8 de agosto de 2011

Mil e uma Hiroximas*

imagemCrédito: PCB


Roberto Numeriano**

Loucura é a primeira palavra diante do horror de um homem que mata dezenas de pessoas. A classificação do ato como produto de uma mente insana, doentia, parece tornar o autor imune a uma condenação nos marcos de uma racionalidade jurídica. Uma outra palavra é chamar o autor de monstro. O monstro é um ser inumano, besta inclassificável nos termos de uma ideologia política ou religiosa. Ambos, louco e monstro, surgem então como seres irredutíveis a uma compreensão de quem, pessoa ou instituição, se considera hábil e capaz para julgar e condenar.

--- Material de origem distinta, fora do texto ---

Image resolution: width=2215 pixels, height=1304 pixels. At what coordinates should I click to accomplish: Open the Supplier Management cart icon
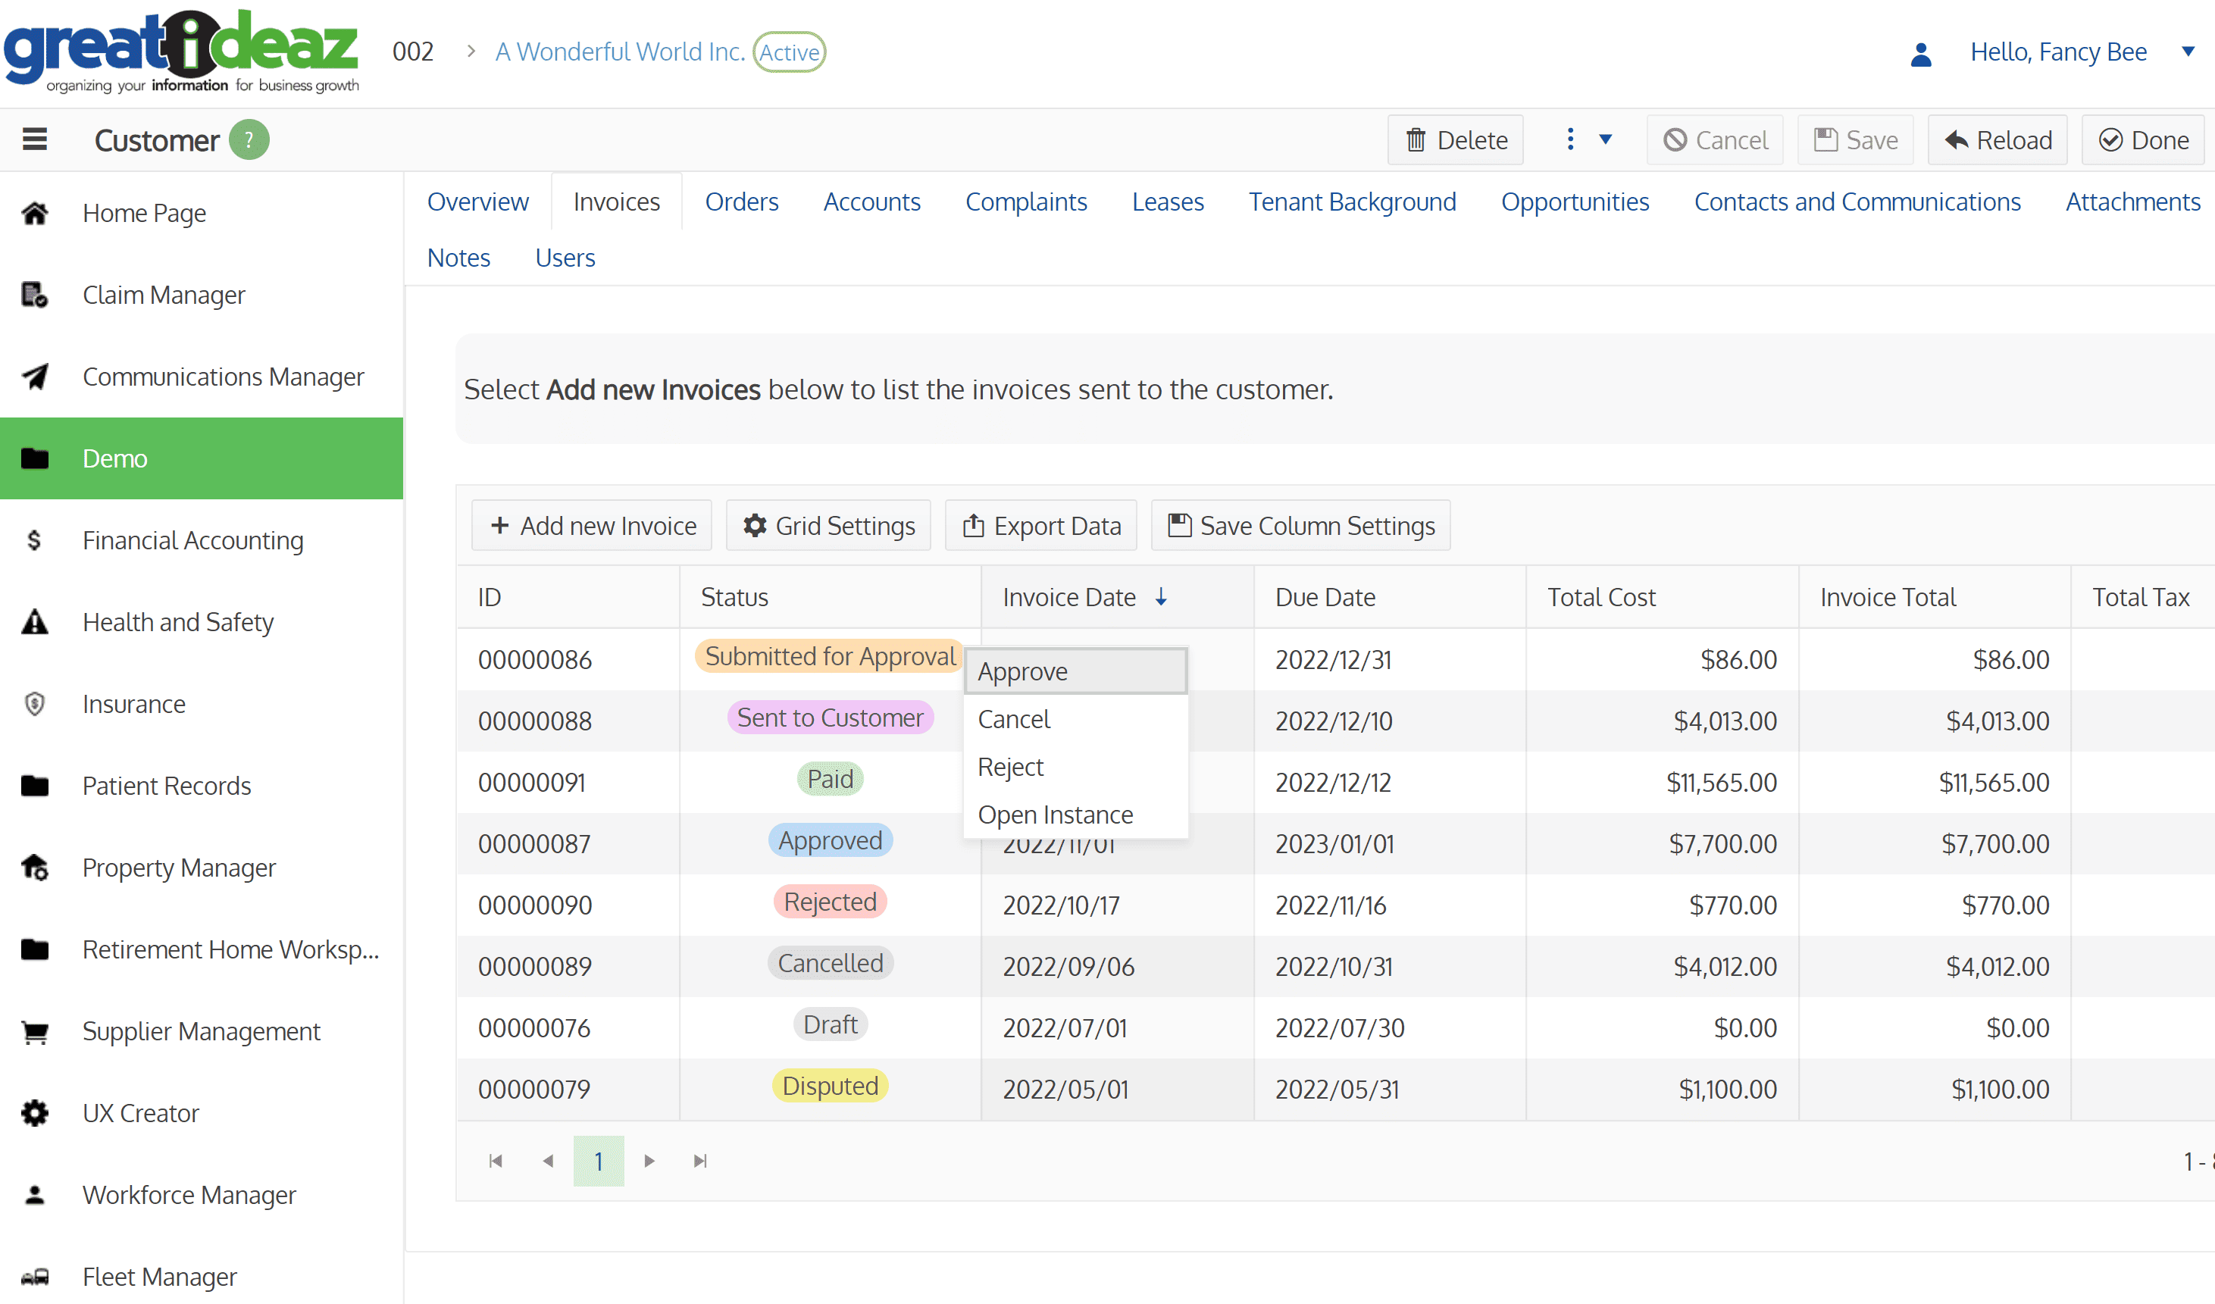tap(34, 1032)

Ocorre que o genocida de Oslo não pode ser compreendido como louco ou monstro. Assim classificá-lo é cair no enredo midiático, sensacionalista e analiticamente rebaixado. Anders Breivik matou 77 pessoas e explodiu um carro-bomba sustentando-se num discurso antigo, reatualizado em contextos ideológicos e políticos novos. Estes contextos são o regresso de agendas comunistas diante da crise econômico-social (e civilizacional, também) e a ascensão

do islamismo como movimento religioso, social e político, para além da questão cultural e étnica. São, não por acaso, ações reativas diante da queda desse muro concreto que se chama neoliberalismo – uma ideologia econômica que significou mais lucro para os ricos e mais miséria para quem trabalha.

Há um medo feroz que constitui a reação do genocida de Oslo. Há uma pulsão de morte para tentar matar esse medo. Há uma negação do outro diferente (negro, pobre, homossexual, comunista, aleijado, mulher, judeu, árabe, liberal, cego, prostituta etc), que ameaça uma suposta ordem mítica, pura, sob a qual todos saberiam quais são as causas do mal-estar da civilização. Há, por fim, uma ideologia cevada nas velhas entranhas do nazismo-fascismo, que sai das sombras justamente porque caiu o muro da mistificação econômica e ideológica erguido após a queda do muro do Berlim e do fim do regime soviético.

O horror do ato está além do terrorismo político ou de caráter religioso. O horror está no fato de que o autor agiu como um homem comum, como eram comuns milhões de alemães ou italianos que acompanharam a ascensão de Hitler ou Mussolini nos anos 30. O que mais importa para tentar explicar o ato é que milhões de pessoas comungam dos mesmos ideais desumanos e genocidas do seu autor. E o sinal disso é que a extrema-direita tem avançado nas disputas eleitorais em todos os países europeus, cevando-se no medo das burguesias médias e classes de banqueiros e industriais.

Por isso, devemos compreender Anders Breivik nos termos do discurso que o inspira, ideológica e politicamente. Há, sim, loucura e monstruosidade por trás dele. E ambas devem ser chamadas pelo seu velho nome de batismo: capitalismo, como ideologia e sistema de produção. E o capitalismo é ainda mais letal quando naturaliza no ser humano a idéia de que a exploração do homem pelo homem, sua alienação e sua escravização num mundo onde não haveria história e luta, seriam elementos imanentes à sua existência, material e espiritual.

O ideário nazista é a expressão racional desse regime como ideologia e instituição política. O discurso de Breivik apenas torna visível o que constitui a essência do capitalismo. E não deixa de ser sintomático que, entre outros alvos, ele ataque também o multiculturalismo: espécie de concessão político-ideológica do capitalismo ao “diferente”, mas desde que este “diferente” não queira emancipar-se revolucionariamente além dos limites dos seus guetos. Ou seja, Breivik ataca até o que é, em forma e conteúdo, um embuste da ordem liberal-capitalista: ele quer “zerar” a ordem a partir do mito de um mundo puro onde habitariam uma classe e raça superiores.

A besta nazista começa a sair das sombras nestes tempos de crise econômica e de valores humanos, políticos e sociais. Daí ser necessário reafirmar a luta e a hipótese comunista como a maior e melhor crítica diante dos escombros de uma Europa e de um mundo submetidos à miséria do capital na sua forma mais virulenta e anti-humana. Estamos travando grandes batalhas de uma guerra político-ideológica longa: Oslo é apenas mais um dos combates.

*Nosso título alude a Hiroxima por dois motivos: em memória dos mortos no ataque covarde e genocida dos EUA contra essa cidade japonesa, e porque as vítimas de Oslo , em essência, sofreram o mesmo terror engendrado no ódio e vingança.

**Roberto Numeriano é doutor em Ciência Política, membro do Comitê Central do Partido Comunista Brasileiro (PCB) e pesquisador do Núcleo de Estudos de Instituições Coercitivas e da Criminalidade (NICC/UFPE).